Nie będzie to jednak kolejna odsłona popularnej gry, a film kinowy pełen pościgów i pięknych samochodów.
Zdjęcia do filmu opartego na podstawie gry Need for Speed zaplanowano na przyszły rok, natomiast premiera odbędzie się dopiero w 2014. Czy taka ekranizacja ma sens? Jeżeli można było przenieść na ekrany grę w statki (film “Battleship: Bitwa o Ziemię”), to o NFS można być spokojnym.
Pierwsza część gry ukazała się już w 1994 roku i dotychczas sprzedano setki milionów egzemplarzy różnych odsłon serii. Za scenariusz do filmu będą odpowiadali bracia George i John Gatinsowie, natomiast reżyserem zostanie Scott Waugh (“Black Sands”, “Act of Valor”). Ciekawe tylko, w którą stronę pójdą twórcy filmu, gdyż każda kolejna odsłona serii różniła się od poprzednich, co nie zawsze podobało się fanom. Mieliśmy na przykład zwyczajne wyścigi, uciekanie przez policją i tuningowanie samochodów. Czy te elementy trafią do filmu? A może twórcy zaskoczą nas czymś nowym?

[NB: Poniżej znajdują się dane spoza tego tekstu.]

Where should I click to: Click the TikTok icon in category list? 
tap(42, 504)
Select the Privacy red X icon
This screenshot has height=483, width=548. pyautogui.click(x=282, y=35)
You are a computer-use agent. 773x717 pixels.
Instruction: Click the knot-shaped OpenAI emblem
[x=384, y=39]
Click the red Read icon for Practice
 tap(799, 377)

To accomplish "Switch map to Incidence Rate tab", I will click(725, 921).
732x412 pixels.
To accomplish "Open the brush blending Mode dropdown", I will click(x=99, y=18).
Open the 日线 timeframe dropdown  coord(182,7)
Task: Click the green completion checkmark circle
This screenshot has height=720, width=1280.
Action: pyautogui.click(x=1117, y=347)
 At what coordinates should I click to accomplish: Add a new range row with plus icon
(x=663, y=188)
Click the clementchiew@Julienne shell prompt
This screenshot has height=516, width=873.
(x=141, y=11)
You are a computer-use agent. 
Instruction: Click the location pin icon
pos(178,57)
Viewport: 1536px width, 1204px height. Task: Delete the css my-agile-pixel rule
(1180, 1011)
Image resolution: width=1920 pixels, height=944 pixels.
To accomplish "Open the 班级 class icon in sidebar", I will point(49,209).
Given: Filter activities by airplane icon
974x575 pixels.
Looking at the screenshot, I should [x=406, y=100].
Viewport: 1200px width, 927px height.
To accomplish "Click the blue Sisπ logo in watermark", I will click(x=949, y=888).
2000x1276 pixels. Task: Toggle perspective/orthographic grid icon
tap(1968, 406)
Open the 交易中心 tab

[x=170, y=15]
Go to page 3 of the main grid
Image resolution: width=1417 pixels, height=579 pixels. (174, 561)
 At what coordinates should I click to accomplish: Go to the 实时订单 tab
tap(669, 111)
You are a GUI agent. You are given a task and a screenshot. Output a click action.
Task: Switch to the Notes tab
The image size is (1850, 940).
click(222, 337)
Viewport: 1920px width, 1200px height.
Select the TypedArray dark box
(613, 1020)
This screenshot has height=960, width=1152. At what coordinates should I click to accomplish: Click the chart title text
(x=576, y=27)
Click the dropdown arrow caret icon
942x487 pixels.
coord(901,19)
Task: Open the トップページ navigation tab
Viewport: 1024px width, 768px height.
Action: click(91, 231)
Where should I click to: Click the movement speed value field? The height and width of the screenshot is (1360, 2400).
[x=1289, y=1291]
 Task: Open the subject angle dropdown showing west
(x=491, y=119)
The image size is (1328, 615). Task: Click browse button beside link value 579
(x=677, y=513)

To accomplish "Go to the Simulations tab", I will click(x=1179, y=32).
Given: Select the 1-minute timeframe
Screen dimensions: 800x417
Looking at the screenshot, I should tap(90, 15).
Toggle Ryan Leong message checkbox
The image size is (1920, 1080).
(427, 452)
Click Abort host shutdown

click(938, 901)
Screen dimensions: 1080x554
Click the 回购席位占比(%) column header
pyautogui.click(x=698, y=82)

Jedno jest pewne – DreamWorks nie firmowałby swoją marką filmu, który byłby słaby, więc gracze nie powinni się martwić na zapas.
Moim skromnym zdaniem film będzie totalnym gniotem, NFS od zawsze był tylko grą wyścigową, bez większej fabuły więc nie nastawiać się proszę na wielkie kino, raczej słaby klon Szybkich i wściekłych co notabene nie jest jak niektórzy sądzą paskudnym kinem 😀
IMHO to tylko wykorzystanie marki dla realizacji jakiegoś filmu o samochodach. Chociaż nie wiem, zatrzymałem się na starych NFS. Czy te nowsze mają jakąś fabułę?